Columna publicada el 22.01.19 en El Líbero.

Las opiniones políticas de la Defensora de la Niñez, Patricia Muñoz, son un ejemplo de como no debiéramos abordar la discusión sobre selección escolar.El punto aquí no es su activismo, sino la manera de dialogar con quien piensa distinto a uno. Hace un buen tiempo que no discutíamos sobre un asunto de fondo y no meramente procedimental, y al parecer el debate público está avanzando hacia allá. Una de las cosas que está en juego aquí es la difícil pregunta sobre qué significa exactamente educar a alguien. Se abren, así, un conjunto de preguntas vitales como el sentido comunitario de una institución educacional, el compañerismo y los efectos que genera la diferencia de conocimientos y capacidades entre alumnos en la misma sala de clases, la función de las notas y lo que realmente reflejan, o la relación alumno-profesor. Se trata de cuestiones de fondo, complejas, y muy disputadas.

La Defensora de la Niñez, sin embargo, quiere evitar esa discusión. En una reciente declaración pública señaló que, como la educación es un derecho, la selección escolar por notas no es admisible. Qué fácil sería razonar así. Qué sencillo es ese mundo en que, como las cosas importantes son derechos, las podemos llenar con el contenido de nuestras (controvertidas) posiciones políticas. Pero esta forma de razonar, por atractiva que parezca, es tramposa. La trampa que tiende la Defensora probablemente no es intencionada, pero es un ejemplo que vale destacar porque refleja la extendida mentalidad contemporánea a la hora de aproximarse a discusiones políticas. El truco es valerse del carácter pacífico que tienen los derechos —la educación es sin duda un bien público central— para hacer pasar como necesarias consideraciones que, en cambio, sí son materia de discusión y no están resueltas. La virtud, y al mismo tiempo la limitación, que tienen los derechos humanos es que nos indican que hay bienes importantes para la vida común. Sin embargo, nada nos dicen respecto de quién es específicamente el acreedor de ese derecho, o quién y bajo qué condiciones está obligado a prestar ese servicio, o la manera de ejercer la prestación. Decir que la educación es un derecho nada nos dice respecto de cuánta provisión estatal o privada debe haber, o de si la PSU es o no un buen instrumento, o si se puede o no leer a Pedro Lemebel. Tampoco nos dice si es justo seleccionar por notas, o si eso depende del origen socioeconómico o el estatus cultural del alumno, o si el mérito es o no un mito (o si es un mito con el que simplemente tenemos que convivir).

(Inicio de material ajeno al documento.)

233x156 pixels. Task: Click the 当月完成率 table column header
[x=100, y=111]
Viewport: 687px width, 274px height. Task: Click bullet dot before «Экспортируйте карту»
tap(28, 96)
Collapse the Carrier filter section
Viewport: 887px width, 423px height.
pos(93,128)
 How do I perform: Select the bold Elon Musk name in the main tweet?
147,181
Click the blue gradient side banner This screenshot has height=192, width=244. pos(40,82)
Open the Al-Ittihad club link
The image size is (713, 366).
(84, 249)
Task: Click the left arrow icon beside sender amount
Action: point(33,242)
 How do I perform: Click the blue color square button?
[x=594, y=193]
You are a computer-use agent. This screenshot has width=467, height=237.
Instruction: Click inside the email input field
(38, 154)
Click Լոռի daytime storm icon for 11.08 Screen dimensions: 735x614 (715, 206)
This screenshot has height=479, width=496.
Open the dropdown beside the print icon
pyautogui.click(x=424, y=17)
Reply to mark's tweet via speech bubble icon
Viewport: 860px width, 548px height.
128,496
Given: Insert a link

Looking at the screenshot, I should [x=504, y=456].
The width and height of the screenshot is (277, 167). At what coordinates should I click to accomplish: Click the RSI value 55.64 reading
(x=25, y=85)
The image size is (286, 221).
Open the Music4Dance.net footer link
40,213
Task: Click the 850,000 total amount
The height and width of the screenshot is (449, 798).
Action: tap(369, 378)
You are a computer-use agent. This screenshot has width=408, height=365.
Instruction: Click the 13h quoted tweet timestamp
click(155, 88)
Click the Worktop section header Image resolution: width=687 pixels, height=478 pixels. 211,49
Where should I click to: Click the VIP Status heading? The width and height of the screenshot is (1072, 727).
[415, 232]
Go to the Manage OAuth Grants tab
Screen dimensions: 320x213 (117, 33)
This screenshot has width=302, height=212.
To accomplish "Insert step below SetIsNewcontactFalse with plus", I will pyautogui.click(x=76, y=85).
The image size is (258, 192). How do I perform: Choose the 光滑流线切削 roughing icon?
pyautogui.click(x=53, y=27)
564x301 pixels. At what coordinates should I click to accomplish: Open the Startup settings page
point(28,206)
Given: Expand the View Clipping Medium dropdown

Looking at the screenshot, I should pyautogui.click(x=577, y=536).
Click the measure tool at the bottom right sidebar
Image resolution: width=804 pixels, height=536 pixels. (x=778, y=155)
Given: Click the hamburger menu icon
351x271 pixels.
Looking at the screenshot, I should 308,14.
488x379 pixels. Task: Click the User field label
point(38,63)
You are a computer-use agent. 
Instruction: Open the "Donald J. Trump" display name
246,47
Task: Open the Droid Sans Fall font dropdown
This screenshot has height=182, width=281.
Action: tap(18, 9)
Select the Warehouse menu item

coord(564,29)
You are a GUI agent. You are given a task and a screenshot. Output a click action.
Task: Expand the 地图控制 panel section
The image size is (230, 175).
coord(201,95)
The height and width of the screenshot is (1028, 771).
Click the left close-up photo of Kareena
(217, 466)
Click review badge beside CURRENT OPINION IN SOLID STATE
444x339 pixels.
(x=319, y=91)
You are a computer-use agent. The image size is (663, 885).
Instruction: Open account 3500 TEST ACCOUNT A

Todo esto es controvertido, porque son posiciones políticas: visibilizan nuestras diversas formas de ver el mundo. Y bienvenidos sean esos debates, discutamos sobre cuestiones difíciles. Lo que no podemos hacer es ignorar que esas diferencias existen. Si en los noventa el truco para evitar discusiones políticas era economizar los debates, hoy en día lo juridificamos invocando derechos. Los abogados son los nuevos economistas de la plaza pública. Ya sabemos que la mente económica es estrecha para analizar problemas políticos; lo que al parecer nos hace falta es percatarnos de que la mente estrictamente jurídica también lo es.

Pero fácil no es. Sacudirse de esta estrechez es navegar contra una tendencia propia de nuestra época, que consiste en mirar las relaciones sociales por medio del lente del derecho. Max Weber explicó que la forma moderna de socializar, de generar lazos con otros, es a través del contrato. Casi cien años antes, Alexis de Tocqueville había advertido que no hay cuestión política que no se convierta en una cuestión jurídica. Pero las relaciones sociales —y, así, los problemas políticos— son más que meras relaciones jurídicas. Lo que está en juego es nada menos que el riesgo de reducir la complejidad humana a la técnica y la fría operación del derecho.